Chicago / open-data-etl-utility-kit

Use Pentaho's open source data integration tool (Kettle) to create Extract-Transform-Load (ETL) processes to update a Socrata open data portal. Documentation is available at http://open-data-etl-utility-kit.readthedocs.io/en/stable
Other
95 stars 30 forks source link

Issue 3 #30

Closed jefw closed 8 years ago

jefw commented 8 years ago

Per Issue 3, created A_DatasetLogs.bat, A_ETL_Runtimes.bat, A_RunETL.bat, A_TodayLogs.bat to mimic the functionality of the corresponding shell scripts. Care has been taken to avoid dependencies, other than a modern windows command interpreter. However:

Without a set of example log files, testing has been very limited, please construct your test plan accordingly.

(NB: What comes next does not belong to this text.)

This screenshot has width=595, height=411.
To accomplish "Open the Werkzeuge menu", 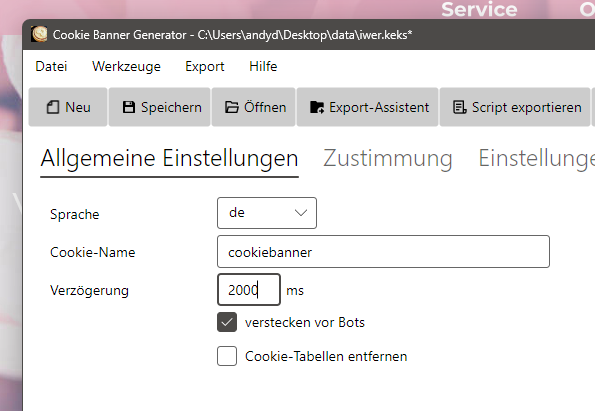I will [126, 66].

jefw commented 8 years ago

Signed the agreement via clahub.

levyj commented 8 years ago

Thank you! We will take a look at these.

As they say, no good deed goes unpunished. Any chance you want to take a swing at updating the corresponding page in the documentation? If not, that is totally fine.

jefw commented 8 years ago

Yes, no problem. Just glancing at the docs made me realize A_RunETL.bat needs changes anyway. I only took it as far as capturing and outputting the command, not actually running it. There's no real equivalent to eval in the CMD.EXE, so I may have to resort to making a temporary file.

jefw commented 8 years ago

Okay - I've updated the docs and the A_RunETL.bat to run the commands. Out of curiosity, what do you intend for the RunETL script to do in case multiple jobs are matched? I imagine it would be a fairly common failure mode for the user to accidentally press enter prematurely, maybe giving something like:

$ sh RunETL.sh t [oops I hit enter while aiming for the "3" on the keypad]

In this case the script would match any jobs with a "t" - which could be a lot of stray jobs.

The shell script would compound all this onto one line, due to the use of eval, and the command would almost certainly fail to run.

The batch file, however, would run each job one by one, as the tasks are being parsed out in a loop, and the call inside this.

Let me know what the desired behavior is, or raise a new issue, and I can tackle this if you want.

levyj commented 8 years ago

Reasonable point. The desired behavior would be to fail without running any jobs.

I have not really thought through ease of implementation in either a shell script or batch file but I suppose a good validity check would be to make sure the parameter is nine characters (good) or four alphanumeric dash four-alphanumeric (better). Nine with the middle one being a dash would be almost as good.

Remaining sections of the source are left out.